• PROBLEM DESCRIPTION: Could you reproduce the listing below word for word, with every line included?

-- start EXERCISE INPUTS --

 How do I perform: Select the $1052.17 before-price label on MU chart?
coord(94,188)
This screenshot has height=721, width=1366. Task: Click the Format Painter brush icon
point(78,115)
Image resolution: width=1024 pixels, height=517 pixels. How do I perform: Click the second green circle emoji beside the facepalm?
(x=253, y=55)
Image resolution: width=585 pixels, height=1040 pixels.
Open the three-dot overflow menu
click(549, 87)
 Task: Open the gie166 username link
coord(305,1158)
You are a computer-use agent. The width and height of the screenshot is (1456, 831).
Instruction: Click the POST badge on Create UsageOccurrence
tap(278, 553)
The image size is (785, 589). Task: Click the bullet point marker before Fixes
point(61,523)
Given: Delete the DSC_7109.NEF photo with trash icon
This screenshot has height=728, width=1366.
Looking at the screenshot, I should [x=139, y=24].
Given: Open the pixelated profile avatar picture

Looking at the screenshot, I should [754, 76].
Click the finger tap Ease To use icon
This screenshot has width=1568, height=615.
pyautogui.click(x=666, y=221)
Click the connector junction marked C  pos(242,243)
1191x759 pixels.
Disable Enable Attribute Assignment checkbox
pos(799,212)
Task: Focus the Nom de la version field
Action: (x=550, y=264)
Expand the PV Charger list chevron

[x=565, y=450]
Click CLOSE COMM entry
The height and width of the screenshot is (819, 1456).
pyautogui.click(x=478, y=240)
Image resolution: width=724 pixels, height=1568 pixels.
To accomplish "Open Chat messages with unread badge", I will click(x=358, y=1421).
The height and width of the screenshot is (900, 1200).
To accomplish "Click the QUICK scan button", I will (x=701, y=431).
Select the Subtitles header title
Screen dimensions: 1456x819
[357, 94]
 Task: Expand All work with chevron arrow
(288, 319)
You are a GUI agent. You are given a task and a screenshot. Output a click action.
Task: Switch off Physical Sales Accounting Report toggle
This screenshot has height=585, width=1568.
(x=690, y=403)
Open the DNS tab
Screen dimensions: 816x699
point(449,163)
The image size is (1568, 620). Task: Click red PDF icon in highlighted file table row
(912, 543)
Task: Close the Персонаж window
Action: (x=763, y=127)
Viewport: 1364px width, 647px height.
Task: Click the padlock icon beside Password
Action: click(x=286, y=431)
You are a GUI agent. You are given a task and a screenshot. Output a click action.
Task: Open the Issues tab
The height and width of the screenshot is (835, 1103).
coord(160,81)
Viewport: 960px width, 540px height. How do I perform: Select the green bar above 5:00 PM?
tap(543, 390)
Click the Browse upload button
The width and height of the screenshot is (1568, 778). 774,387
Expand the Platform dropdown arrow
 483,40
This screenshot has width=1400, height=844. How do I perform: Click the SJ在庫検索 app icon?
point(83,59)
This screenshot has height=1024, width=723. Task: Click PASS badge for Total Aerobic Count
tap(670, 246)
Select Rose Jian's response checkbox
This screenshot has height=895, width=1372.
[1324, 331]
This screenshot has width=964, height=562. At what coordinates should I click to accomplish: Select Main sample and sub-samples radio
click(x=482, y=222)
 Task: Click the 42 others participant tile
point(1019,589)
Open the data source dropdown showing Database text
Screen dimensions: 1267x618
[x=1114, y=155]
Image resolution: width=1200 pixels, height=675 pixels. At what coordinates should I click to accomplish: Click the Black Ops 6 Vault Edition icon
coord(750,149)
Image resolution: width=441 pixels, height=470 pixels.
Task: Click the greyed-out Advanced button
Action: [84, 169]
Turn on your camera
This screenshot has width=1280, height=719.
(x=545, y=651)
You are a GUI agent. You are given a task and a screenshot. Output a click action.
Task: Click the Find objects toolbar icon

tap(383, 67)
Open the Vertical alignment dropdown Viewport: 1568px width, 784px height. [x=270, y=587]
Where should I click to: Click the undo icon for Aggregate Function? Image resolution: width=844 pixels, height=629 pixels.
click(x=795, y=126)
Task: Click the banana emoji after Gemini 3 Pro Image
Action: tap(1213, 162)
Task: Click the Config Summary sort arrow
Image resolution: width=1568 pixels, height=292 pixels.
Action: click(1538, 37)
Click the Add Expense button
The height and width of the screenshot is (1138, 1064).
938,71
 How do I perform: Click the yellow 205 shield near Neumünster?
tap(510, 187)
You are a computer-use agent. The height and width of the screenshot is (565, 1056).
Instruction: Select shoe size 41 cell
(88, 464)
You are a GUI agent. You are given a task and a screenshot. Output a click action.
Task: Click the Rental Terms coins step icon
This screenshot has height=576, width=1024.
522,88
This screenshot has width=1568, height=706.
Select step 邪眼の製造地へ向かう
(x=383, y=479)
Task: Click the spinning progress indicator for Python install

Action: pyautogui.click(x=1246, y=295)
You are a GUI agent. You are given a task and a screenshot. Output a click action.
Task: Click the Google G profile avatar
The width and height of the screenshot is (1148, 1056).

-- end EXERCISE INPUTS --

• TASK ANSWER:
 How do I perform: Select the $1052.17 before-price label on MU chart?
coord(94,188)
This screenshot has height=721, width=1366. Task: Click the Format Painter brush icon
point(78,115)
Image resolution: width=1024 pixels, height=517 pixels. How do I perform: Click the second green circle emoji beside the facepalm?
(x=253, y=55)
Image resolution: width=585 pixels, height=1040 pixels.
Open the three-dot overflow menu
click(549, 87)
 Task: Open the gie166 username link
coord(305,1158)
You are a computer-use agent. The width and height of the screenshot is (1456, 831).
Instruction: Click the POST badge on Create UsageOccurrence
tap(278, 553)
The image size is (785, 589). Task: Click the bullet point marker before Fixes
point(61,523)
Given: Delete the DSC_7109.NEF photo with trash icon
This screenshot has height=728, width=1366.
Looking at the screenshot, I should [x=139, y=24].
Given: Open the pixelated profile avatar picture

Looking at the screenshot, I should [754, 76].
Click the finger tap Ease To use icon
This screenshot has width=1568, height=615.
pyautogui.click(x=666, y=221)
Click the connector junction marked C  pos(242,243)
1191x759 pixels.
Disable Enable Attribute Assignment checkbox
pos(799,212)
Task: Focus the Nom de la version field
Action: (x=550, y=264)
Expand the PV Charger list chevron

[x=565, y=450]
Click CLOSE COMM entry
The height and width of the screenshot is (819, 1456).
pyautogui.click(x=478, y=240)
Image resolution: width=724 pixels, height=1568 pixels.
To accomplish "Open Chat messages with unread badge", I will click(x=358, y=1421).
The height and width of the screenshot is (900, 1200).
To accomplish "Click the QUICK scan button", I will (x=701, y=431).
Select the Subtitles header title
Screen dimensions: 1456x819
[357, 94]
 Task: Expand All work with chevron arrow
(288, 319)
You are a GUI agent. You are given a task and a screenshot. Output a click action.
Task: Switch off Physical Sales Accounting Report toggle
This screenshot has height=585, width=1568.
(x=690, y=403)
Open the DNS tab
Screen dimensions: 816x699
point(449,163)
The image size is (1568, 620). Task: Click red PDF icon in highlighted file table row
(912, 543)
Task: Close the Персонаж window
Action: (x=763, y=127)
Viewport: 1364px width, 647px height.
Task: Click the padlock icon beside Password
Action: click(x=286, y=431)
You are a GUI agent. You are given a task and a screenshot. Output a click action.
Task: Open the Issues tab
The height and width of the screenshot is (835, 1103).
coord(160,81)
Viewport: 960px width, 540px height. How do I perform: Select the green bar above 5:00 PM?
tap(543, 390)
Click the Browse upload button
The width and height of the screenshot is (1568, 778). 774,387
Expand the Platform dropdown arrow
 483,40
This screenshot has width=1400, height=844. How do I perform: Click the SJ在庫検索 app icon?
point(83,59)
This screenshot has height=1024, width=723. Task: Click PASS badge for Total Aerobic Count
tap(670, 246)
Select Rose Jian's response checkbox
This screenshot has height=895, width=1372.
[1324, 331]
This screenshot has width=964, height=562. At what coordinates should I click to accomplish: Select Main sample and sub-samples radio
click(x=482, y=222)
 Task: Click the 42 others participant tile
point(1019,589)
Open the data source dropdown showing Database text
Screen dimensions: 1267x618
[x=1114, y=155]
Image resolution: width=1200 pixels, height=675 pixels. At what coordinates should I click to accomplish: Click the Black Ops 6 Vault Edition icon
coord(750,149)
Image resolution: width=441 pixels, height=470 pixels.
Task: Click the greyed-out Advanced button
Action: [84, 169]
Turn on your camera
This screenshot has width=1280, height=719.
(x=545, y=651)
You are a GUI agent. You are given a task and a screenshot. Output a click action.
Task: Click the Find objects toolbar icon

tap(383, 67)
Open the Vertical alignment dropdown Viewport: 1568px width, 784px height. [x=270, y=587]
Where should I click to: Click the undo icon for Aggregate Function? Image resolution: width=844 pixels, height=629 pixels.
click(x=795, y=126)
Task: Click the banana emoji after Gemini 3 Pro Image
Action: tap(1213, 162)
Task: Click the Config Summary sort arrow
Image resolution: width=1568 pixels, height=292 pixels.
Action: click(1538, 37)
Click the Add Expense button
The height and width of the screenshot is (1138, 1064).
938,71
 How do I perform: Click the yellow 205 shield near Neumünster?
tap(510, 187)
You are a computer-use agent. The height and width of the screenshot is (565, 1056).
Instruction: Select shoe size 41 cell
(88, 464)
You are a GUI agent. You are given a task and a screenshot. Output a click action.
Task: Click the Rental Terms coins step icon
This screenshot has height=576, width=1024.
522,88
This screenshot has width=1568, height=706.
Select step 邪眼の製造地へ向かう
(x=383, y=479)
Task: Click the spinning progress indicator for Python install

Action: pyautogui.click(x=1246, y=295)
You are a GUI agent. You are given a task and a screenshot. Output a click action.
Task: Click the Google G profile avatar
The width and height of the screenshot is (1148, 1056).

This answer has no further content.